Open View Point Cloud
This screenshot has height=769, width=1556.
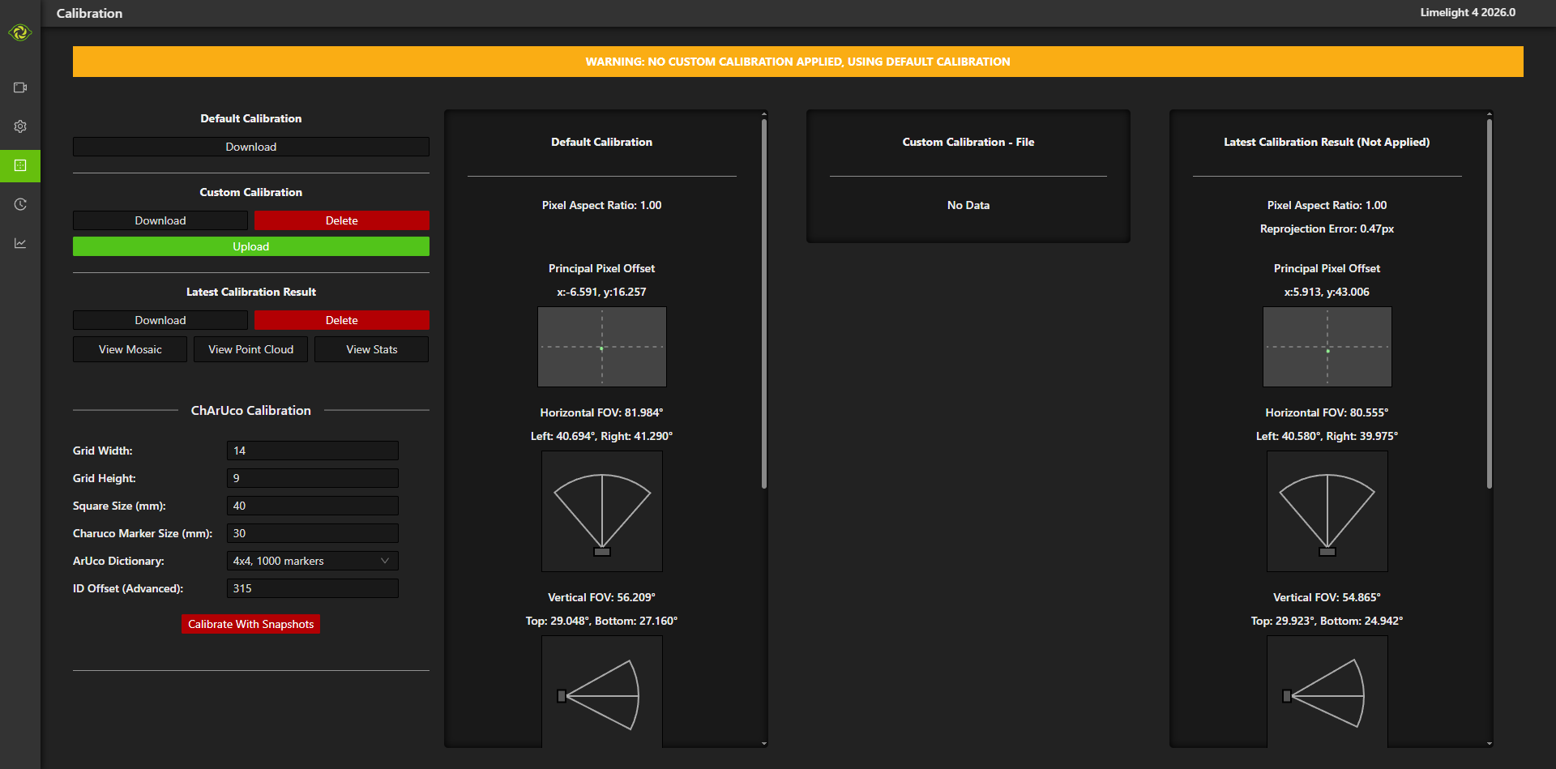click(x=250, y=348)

---

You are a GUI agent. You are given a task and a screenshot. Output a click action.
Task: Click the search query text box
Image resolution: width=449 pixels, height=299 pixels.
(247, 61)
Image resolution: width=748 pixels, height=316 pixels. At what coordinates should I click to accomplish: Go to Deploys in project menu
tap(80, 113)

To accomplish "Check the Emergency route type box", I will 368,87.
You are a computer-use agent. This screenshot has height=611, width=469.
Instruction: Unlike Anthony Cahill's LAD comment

_Do this_.
Format the lines starting with the line containing "I will 368,87." and going on through the line containing "Instruction: Unlike Anthony" as a numbered list, leaving out any blank lines.

_Output for this exercise_.
1. To accomplish "Check the Emergency route type box", I will 368,87.
2. You are a computer-use agent. This screenshot has height=611, width=469.
3. Instruction: Unlike Anthony Cahill's LAD comment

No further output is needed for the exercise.